WHAT NEEDS TO BE DONE> Filter the material below down to the lines containing the word "computer".
*** Opening of STUDY MATERIAL ***
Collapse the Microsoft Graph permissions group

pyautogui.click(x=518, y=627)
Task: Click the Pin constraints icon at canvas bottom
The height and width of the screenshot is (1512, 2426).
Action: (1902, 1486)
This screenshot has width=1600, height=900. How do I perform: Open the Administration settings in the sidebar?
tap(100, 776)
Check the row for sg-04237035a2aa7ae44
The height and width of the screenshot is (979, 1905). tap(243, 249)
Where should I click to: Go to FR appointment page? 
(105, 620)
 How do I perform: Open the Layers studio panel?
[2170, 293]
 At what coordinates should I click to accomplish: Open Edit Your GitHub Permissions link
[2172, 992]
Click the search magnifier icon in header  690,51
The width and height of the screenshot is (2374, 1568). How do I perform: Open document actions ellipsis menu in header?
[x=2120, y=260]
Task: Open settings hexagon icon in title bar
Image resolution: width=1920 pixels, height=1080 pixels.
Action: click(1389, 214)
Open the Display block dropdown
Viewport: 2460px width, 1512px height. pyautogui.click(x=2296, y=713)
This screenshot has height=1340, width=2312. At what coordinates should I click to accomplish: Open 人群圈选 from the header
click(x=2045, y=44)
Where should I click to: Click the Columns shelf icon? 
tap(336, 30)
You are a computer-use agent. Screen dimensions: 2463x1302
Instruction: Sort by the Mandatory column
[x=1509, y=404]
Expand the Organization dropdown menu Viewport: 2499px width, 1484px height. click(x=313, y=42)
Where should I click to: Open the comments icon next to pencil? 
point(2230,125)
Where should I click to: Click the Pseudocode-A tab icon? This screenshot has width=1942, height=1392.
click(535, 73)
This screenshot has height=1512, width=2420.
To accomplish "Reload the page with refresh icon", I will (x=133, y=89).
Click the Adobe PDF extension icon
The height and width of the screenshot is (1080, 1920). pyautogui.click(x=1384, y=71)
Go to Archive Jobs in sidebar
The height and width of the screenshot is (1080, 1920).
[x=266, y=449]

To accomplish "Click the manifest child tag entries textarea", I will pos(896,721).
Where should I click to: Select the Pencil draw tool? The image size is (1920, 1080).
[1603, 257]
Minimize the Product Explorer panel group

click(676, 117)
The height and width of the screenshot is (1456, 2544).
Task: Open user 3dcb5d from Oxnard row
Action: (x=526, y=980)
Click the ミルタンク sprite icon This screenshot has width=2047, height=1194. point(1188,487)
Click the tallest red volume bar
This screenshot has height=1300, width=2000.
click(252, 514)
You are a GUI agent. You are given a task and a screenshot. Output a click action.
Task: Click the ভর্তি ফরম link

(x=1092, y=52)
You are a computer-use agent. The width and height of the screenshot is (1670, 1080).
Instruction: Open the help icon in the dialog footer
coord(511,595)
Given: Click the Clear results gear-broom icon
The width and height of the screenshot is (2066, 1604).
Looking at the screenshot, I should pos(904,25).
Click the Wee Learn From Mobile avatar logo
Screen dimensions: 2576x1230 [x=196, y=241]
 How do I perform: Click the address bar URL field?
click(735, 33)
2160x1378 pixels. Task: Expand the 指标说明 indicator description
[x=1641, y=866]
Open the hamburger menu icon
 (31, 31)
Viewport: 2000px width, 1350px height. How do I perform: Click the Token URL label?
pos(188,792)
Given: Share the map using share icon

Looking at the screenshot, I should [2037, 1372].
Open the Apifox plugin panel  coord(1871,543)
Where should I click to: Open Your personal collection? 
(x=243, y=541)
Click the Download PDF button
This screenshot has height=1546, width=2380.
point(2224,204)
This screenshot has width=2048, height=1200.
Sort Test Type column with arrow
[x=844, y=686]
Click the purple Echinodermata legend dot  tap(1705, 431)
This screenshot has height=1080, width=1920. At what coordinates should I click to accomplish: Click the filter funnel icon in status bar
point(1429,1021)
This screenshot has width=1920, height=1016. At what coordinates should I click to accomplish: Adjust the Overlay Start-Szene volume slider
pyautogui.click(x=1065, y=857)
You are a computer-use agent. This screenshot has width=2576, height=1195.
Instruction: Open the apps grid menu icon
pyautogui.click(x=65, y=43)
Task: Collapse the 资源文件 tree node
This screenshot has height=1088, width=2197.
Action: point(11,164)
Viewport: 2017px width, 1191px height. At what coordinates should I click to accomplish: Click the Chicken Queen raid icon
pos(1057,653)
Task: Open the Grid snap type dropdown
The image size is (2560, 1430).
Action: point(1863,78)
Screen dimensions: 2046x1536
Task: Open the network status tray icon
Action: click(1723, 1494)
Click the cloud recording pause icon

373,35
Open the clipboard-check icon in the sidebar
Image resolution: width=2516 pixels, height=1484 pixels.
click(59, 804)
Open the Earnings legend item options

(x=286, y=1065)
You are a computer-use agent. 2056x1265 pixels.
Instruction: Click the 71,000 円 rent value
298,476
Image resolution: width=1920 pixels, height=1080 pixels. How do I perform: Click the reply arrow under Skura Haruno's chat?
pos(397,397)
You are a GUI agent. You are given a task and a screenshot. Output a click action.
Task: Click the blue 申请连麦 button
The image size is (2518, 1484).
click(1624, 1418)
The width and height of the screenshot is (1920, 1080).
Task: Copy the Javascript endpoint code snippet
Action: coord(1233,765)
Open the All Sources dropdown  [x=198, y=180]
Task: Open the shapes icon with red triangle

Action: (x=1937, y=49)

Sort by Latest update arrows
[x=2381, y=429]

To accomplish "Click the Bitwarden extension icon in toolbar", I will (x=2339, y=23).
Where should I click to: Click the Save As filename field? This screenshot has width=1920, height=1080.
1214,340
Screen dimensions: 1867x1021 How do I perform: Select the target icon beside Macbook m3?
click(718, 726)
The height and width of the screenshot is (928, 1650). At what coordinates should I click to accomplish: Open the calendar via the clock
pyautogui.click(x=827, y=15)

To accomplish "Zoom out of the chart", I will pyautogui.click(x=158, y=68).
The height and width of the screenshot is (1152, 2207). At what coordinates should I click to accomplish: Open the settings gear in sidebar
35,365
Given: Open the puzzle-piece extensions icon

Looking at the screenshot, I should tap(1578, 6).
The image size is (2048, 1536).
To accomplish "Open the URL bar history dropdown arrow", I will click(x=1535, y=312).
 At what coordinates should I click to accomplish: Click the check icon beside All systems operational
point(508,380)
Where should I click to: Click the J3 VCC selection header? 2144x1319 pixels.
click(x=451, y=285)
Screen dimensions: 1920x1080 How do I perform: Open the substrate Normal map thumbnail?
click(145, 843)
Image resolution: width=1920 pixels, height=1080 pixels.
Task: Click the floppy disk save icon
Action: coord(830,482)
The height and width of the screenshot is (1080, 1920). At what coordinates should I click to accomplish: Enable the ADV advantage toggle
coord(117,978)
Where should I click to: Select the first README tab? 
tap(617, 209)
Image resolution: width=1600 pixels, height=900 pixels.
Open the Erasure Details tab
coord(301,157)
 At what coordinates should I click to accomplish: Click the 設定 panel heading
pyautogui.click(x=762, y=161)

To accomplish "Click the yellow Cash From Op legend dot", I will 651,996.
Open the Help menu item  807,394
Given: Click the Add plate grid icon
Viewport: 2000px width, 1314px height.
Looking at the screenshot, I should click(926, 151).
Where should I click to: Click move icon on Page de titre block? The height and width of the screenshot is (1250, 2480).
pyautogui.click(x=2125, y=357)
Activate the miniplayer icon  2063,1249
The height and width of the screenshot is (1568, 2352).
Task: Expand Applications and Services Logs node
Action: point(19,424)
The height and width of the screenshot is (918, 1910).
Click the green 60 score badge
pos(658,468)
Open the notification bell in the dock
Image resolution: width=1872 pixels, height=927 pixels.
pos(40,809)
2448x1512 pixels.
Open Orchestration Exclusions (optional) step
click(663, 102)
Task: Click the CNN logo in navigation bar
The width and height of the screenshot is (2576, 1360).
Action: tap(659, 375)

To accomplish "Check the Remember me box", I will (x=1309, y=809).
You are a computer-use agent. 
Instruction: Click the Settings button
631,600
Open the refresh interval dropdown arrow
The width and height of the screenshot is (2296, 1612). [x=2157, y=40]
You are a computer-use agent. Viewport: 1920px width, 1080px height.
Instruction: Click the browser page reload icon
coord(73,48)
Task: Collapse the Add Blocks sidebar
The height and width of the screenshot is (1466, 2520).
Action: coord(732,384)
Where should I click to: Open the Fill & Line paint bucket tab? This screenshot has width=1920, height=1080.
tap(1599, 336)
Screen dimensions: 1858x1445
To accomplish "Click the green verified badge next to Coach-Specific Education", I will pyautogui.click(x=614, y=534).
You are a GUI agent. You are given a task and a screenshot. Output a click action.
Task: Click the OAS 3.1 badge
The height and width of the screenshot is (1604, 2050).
*** Close of STUDY MATERIAL ***
SOLVED PROBLEM>
You are a computer-use agent. Screen dimensions: 2463x1302
You are a computer-use agent. The width and height of the screenshot is (1670, 1080).
You are a computer-use agent. This screenshot has width=2576, height=1195.
You are a computer-use agent. 2056x1265 pixels.
You are a computer-use agent. 
You are a computer-use agent. Viewport: 1920px width, 1080px height.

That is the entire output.